Task objective ::
Starting with the line that contains "Where should I click to: Open" and going on through the line that contains "pos(635,15)", copy out those lines with "sneaker" swapped for "running shoe" and nothing else altered.

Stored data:
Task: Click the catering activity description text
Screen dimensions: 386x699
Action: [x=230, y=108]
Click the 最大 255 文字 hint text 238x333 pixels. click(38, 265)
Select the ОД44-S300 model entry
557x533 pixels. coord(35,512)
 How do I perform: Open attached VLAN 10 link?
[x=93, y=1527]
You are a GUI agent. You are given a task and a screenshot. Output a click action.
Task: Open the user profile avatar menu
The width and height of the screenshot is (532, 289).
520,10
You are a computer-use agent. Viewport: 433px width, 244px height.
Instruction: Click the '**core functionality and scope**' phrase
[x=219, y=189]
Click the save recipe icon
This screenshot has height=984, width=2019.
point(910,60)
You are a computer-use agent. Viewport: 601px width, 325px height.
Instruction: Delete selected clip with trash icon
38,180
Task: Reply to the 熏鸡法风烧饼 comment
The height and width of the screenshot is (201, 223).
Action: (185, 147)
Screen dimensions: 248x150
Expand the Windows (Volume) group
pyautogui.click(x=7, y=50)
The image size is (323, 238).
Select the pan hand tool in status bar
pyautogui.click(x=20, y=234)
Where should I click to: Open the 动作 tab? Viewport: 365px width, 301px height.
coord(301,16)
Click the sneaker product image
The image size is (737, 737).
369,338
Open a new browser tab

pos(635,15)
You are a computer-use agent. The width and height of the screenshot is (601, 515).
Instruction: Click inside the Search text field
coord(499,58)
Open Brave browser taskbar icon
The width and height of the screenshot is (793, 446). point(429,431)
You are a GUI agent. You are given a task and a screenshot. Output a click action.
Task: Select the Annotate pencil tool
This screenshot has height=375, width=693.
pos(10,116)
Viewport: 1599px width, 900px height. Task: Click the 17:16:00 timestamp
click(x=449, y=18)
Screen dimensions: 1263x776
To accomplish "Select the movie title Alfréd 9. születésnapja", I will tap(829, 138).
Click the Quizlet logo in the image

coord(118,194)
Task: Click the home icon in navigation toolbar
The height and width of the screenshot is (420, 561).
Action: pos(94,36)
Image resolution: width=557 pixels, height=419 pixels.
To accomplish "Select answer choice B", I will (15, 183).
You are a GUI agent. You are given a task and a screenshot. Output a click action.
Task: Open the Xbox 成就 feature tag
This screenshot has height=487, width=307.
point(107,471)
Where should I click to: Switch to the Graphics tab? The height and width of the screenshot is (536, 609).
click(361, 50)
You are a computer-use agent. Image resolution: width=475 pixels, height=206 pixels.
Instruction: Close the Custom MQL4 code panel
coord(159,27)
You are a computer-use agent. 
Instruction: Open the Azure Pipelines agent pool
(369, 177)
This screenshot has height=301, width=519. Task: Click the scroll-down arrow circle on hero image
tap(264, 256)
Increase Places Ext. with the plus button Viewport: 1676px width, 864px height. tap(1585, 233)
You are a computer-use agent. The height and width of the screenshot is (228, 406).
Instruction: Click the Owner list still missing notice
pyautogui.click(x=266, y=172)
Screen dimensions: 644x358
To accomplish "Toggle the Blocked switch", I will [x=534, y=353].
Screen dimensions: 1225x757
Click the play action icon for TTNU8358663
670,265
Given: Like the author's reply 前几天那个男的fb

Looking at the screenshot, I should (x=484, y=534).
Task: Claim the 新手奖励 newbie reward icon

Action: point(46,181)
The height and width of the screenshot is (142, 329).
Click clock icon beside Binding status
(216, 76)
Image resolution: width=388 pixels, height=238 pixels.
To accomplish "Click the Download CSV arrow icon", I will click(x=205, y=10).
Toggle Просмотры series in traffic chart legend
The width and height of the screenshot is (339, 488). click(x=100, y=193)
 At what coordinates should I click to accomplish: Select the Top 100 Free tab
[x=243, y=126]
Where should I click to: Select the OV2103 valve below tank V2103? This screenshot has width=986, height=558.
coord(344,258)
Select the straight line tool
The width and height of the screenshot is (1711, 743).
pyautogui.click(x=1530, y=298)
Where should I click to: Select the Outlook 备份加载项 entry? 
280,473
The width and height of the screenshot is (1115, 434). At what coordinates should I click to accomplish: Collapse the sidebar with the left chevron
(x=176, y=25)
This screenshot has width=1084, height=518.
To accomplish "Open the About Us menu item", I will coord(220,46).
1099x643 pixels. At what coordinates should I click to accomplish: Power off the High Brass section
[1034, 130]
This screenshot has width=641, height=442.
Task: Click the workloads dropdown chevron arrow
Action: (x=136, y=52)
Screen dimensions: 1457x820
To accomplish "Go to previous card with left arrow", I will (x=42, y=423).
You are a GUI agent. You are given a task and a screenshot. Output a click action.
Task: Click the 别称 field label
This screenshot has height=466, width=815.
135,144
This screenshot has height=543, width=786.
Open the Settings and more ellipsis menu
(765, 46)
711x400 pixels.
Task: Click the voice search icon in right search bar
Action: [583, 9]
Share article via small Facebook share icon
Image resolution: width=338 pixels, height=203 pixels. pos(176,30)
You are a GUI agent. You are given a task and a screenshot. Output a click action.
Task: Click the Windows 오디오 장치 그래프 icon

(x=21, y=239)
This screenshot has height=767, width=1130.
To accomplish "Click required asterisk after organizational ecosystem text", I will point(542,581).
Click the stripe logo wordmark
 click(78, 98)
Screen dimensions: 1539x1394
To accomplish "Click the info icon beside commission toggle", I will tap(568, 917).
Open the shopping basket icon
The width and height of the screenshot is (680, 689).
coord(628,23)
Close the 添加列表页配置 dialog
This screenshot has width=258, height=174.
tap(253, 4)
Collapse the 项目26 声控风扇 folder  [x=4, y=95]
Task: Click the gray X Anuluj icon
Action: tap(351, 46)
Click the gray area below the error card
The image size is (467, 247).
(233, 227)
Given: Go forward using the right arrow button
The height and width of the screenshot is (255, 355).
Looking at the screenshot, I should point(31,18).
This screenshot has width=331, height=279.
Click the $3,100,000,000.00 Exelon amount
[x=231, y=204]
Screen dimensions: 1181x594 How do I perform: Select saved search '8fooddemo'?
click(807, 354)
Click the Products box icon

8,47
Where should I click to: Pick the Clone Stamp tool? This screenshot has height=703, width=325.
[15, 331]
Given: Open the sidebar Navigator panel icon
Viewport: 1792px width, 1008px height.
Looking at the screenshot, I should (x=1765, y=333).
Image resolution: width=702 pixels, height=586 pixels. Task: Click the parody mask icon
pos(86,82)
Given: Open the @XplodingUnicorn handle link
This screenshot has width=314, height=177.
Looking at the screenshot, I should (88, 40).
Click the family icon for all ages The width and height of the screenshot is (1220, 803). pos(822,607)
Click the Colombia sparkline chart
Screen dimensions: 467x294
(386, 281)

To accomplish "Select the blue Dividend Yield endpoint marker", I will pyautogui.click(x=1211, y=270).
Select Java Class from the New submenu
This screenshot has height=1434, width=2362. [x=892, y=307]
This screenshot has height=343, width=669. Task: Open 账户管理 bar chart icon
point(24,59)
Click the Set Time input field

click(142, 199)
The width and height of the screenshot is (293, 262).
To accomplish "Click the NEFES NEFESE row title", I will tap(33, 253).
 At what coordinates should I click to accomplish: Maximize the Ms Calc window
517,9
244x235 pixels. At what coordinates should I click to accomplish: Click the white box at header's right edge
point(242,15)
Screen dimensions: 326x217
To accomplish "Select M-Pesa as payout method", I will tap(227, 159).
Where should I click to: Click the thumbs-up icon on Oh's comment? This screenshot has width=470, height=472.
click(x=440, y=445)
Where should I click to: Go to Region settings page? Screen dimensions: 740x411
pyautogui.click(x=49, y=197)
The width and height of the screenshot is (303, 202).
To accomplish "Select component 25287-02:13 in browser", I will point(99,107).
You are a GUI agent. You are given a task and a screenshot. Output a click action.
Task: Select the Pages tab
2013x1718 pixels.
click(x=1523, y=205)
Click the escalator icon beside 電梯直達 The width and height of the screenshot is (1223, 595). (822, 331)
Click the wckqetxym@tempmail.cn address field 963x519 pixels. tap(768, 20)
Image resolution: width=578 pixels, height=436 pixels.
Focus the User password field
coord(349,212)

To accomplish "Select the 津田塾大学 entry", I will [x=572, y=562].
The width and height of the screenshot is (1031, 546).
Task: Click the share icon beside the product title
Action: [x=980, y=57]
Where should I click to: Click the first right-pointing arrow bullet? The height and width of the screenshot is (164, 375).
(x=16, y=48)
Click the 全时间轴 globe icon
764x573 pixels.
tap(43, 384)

Result for this task ::
Where should I click to: Open the 动作 tab? Viewport: 365px width, 301px height.
coord(301,16)
Click the running shoe product image
The image size is (737, 737).
369,338
Open a new browser tab

pos(635,15)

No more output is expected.